Lynn’s main recycling centre could be moved to make way for a new power station nearby, it has emerged.

Plans for a new gas-fired power station at Saddlebow were outlined at a public consultation event on Tuesday.

But, while developers said they were encouraged by residents’ response, a councillor insists that concerns still remain about the project.

EP UK Power Development Ltd, the company behind the plan, says its facility could generate 1,700 megawatts of power if it is approved.

The event at the South Lynn Community Centre was held ahead of the submission of a formal planning application, expected next month.

The firm says the plant would create around 40 permanent jobs once operational, with up to 600 construction workers on site at any time.

They claim that a similar facility with a smaller power output, which was granted planning permission in 2009, is no longer viable because of advances in technology and a new plant is needed to secure future power supplies.

Part of the land would be kept open to accommodate a future carbon capture facility if the technology becomes feasible to use.

Although any new plant would not be fully operational until 2021, information boards at the exhibition suggested the recycling centre could be moved as early as next year.

Planning consultant Geoff Bullock said a new site had been proposed to Norfolk County Council and talks were continuing. But he added: “We are clear there’s got to be a replacement facility in place before the old one closes.”

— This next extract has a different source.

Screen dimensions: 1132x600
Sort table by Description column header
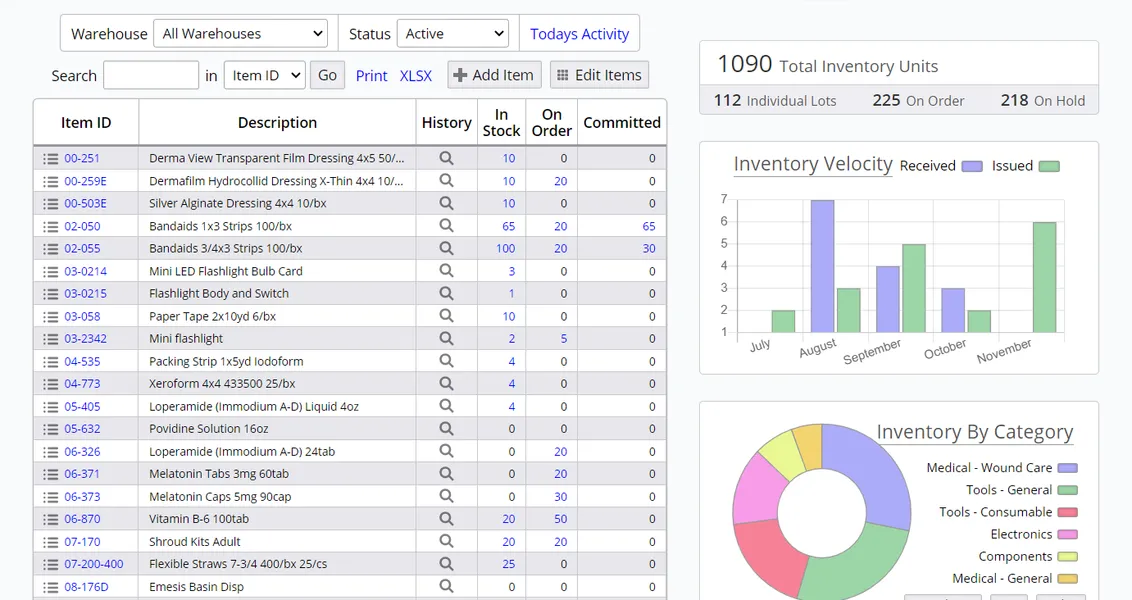click(x=277, y=123)
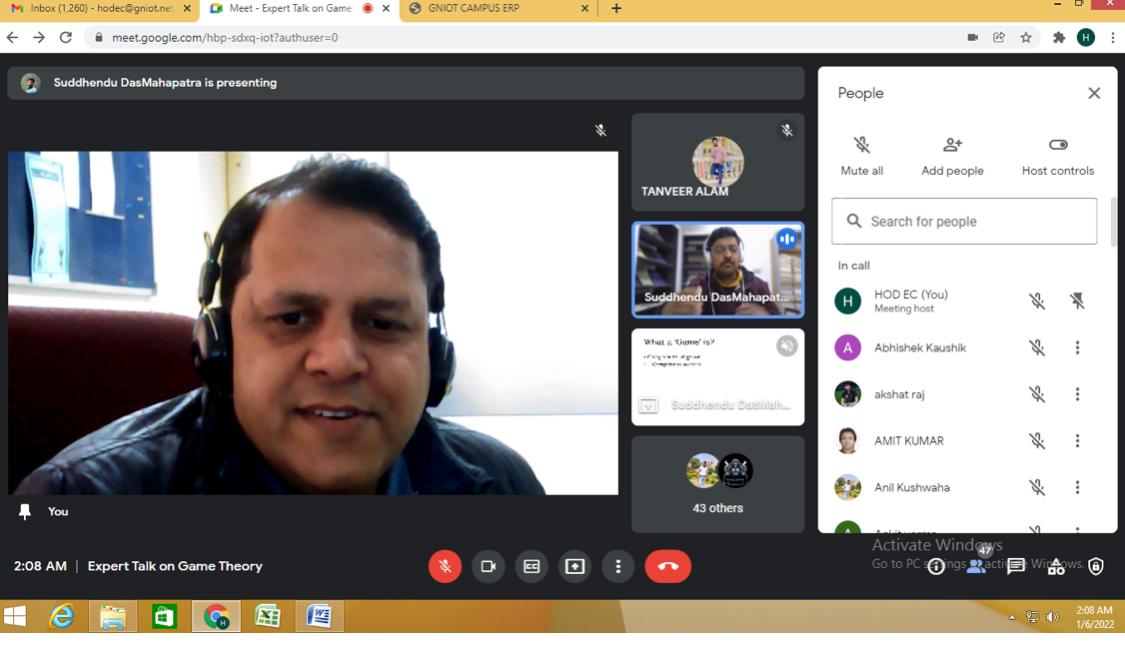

Mr Bullock said visitors had been broadly positive about the plans.

But he acknowledged there were concerns about the implications of the scheme, together with the existing King’s Lynn A power station and the ongoing work on a new power facility at Palm Paper.

The area’s county councillor, Alexandra Kemp, said yesterday: “Residents are asking why there should be three power stations running at the same time in a relatively small town like Lynn. Lynn isn’t a major industrial area.

“Residents want more care taken of the approach to Lynn as an historic borough.”

Mr Bullock said work on environmental modelling of the plan, and other schemes, is ongoing and a further consultation will take place in February for the public to see its findings.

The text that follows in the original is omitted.